El sesudo asesor, experto en comunicación política, citaba a Schopenhauer en un tono monocorde sin que se le moviera un pelo. Me removí incómoda en mi asiento como si hubiera viajado en un destartalado taxi en lugar de un VTC eléctrico, con olor a pino y chófer educado. Flotaba en el ambiente esa fea costumbre de creer que la razón siempre se sienta en el mismo sitio, porque hay una reserva de plaza que nadie sabe quién o porqué se asignó.

El mediador intuyó que la filosofía iba a desencadenar la tormenta y depositó unas frases manidas y vacuas: «Hay que separar la vida privada de la profesional». Pero el asediado colaborador de un conocido programa de televisión cocinaba en ese momento una salsa untuosa a base de jugosos ingredientes; amantes, escuchas, monarquías, silencios gubernamentales y fechas determinantes para la historia de España. Respiré profundamente e introduje en mi boca un caramelo de menta para tragar el sapo. En ese momento quien se removió incómodo a mi lado fue un comunicador político. Le conocía por cubrir fielmente las campañas de los candidatos de un determinado partido; le habían ascendido en las últimas semanas y no salía de Moncloa. Le miré a los ojos; se le transparentaban las cifras de las encuestas que publicaban la intención de voto.

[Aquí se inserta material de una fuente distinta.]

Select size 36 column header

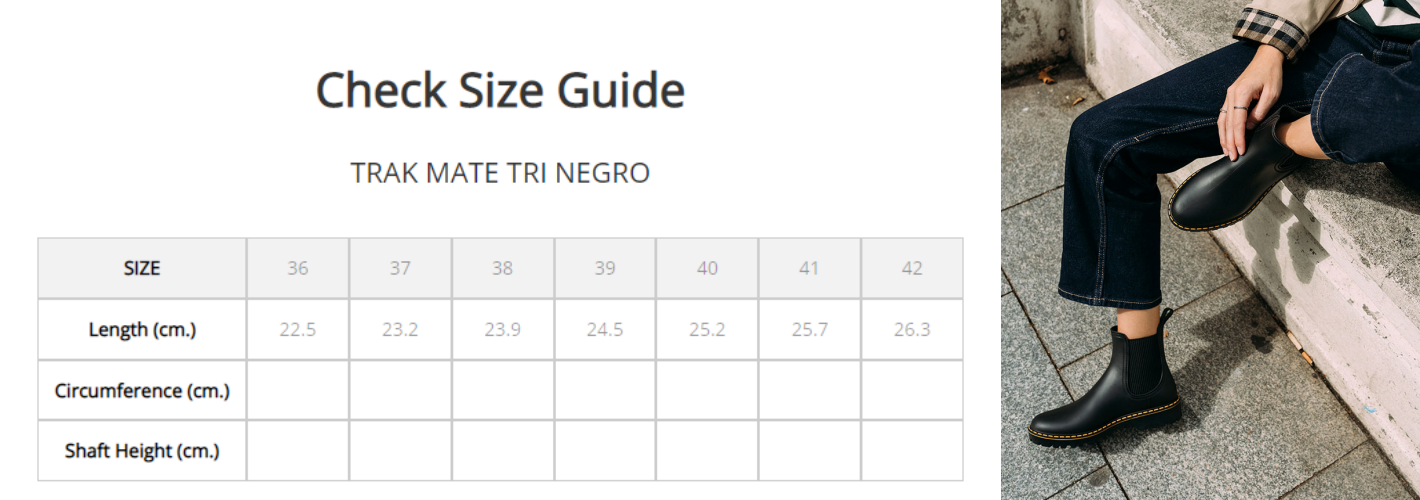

En la mesa, el cronista rosa no estaba dispuesto a soltar el solomillo que retenía entre sus fauces: «nosotros también informamos». Sonreí.

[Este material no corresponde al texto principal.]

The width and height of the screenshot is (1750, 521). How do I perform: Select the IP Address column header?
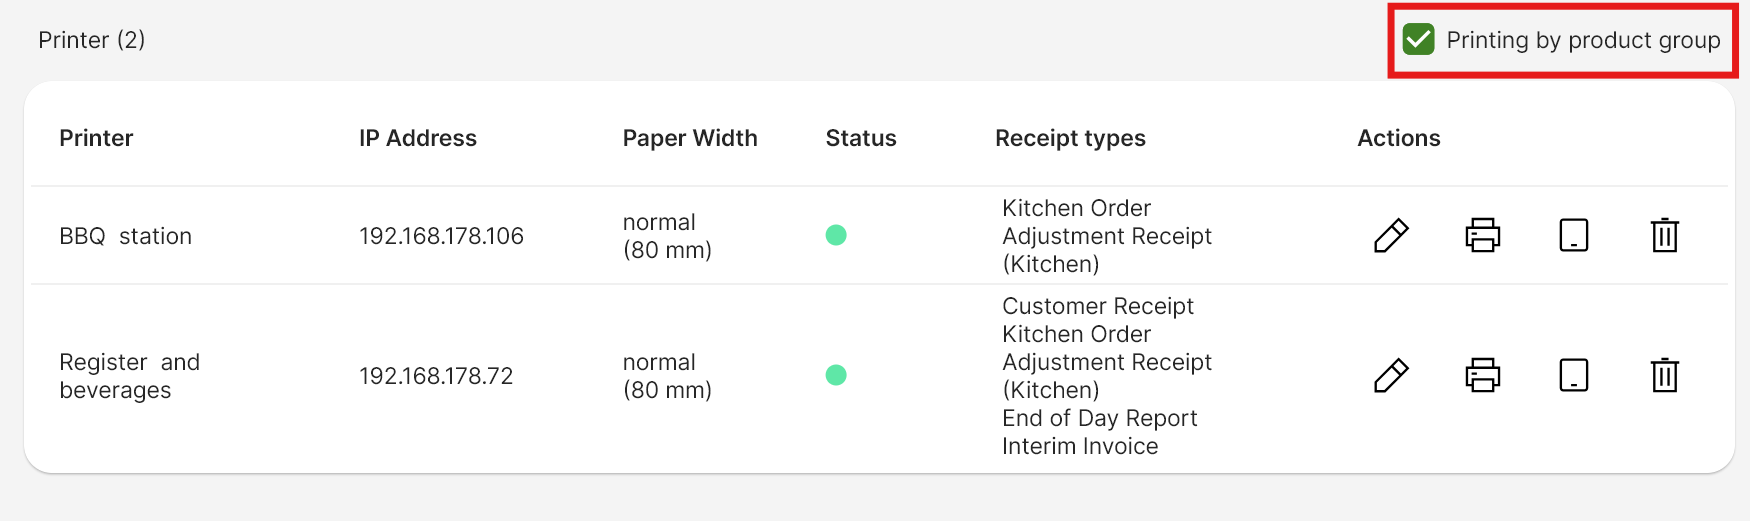pos(418,138)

El asesor carraspeó, levantó la mano mostrando un reloj carísimo y la azafata le proporcionó el micrófono. Me vino a la cabeza el episodio de mi limpieza de baño. Recordé cómo subieron los gases letales que me dejaron fuera de combate por subestimar mis conocimientos químicos, y cómo se me fue yendo el sentido escobilla en mano. El asesor invocó el bien común, la reflexión y las bases de la democracia. El público algo aturdido se mantuvo unos segundos en silencio. El moderador, sonriendo, dijo aquello de «ha pasado un ángel», e hizo un panegírico sobre lo esclarecedor del diálogo y lo poco útil que resultaba el enfrentamiento.

Ese mismo día las chicas de Mar y Vent abrieron los telediarios con un paseo por el mercado. Lo relevante era que la emérita llevaba un ventilador de los que venden los manteros; los que no existen, ni tienen papeles, pero pertenecen a un sindicato.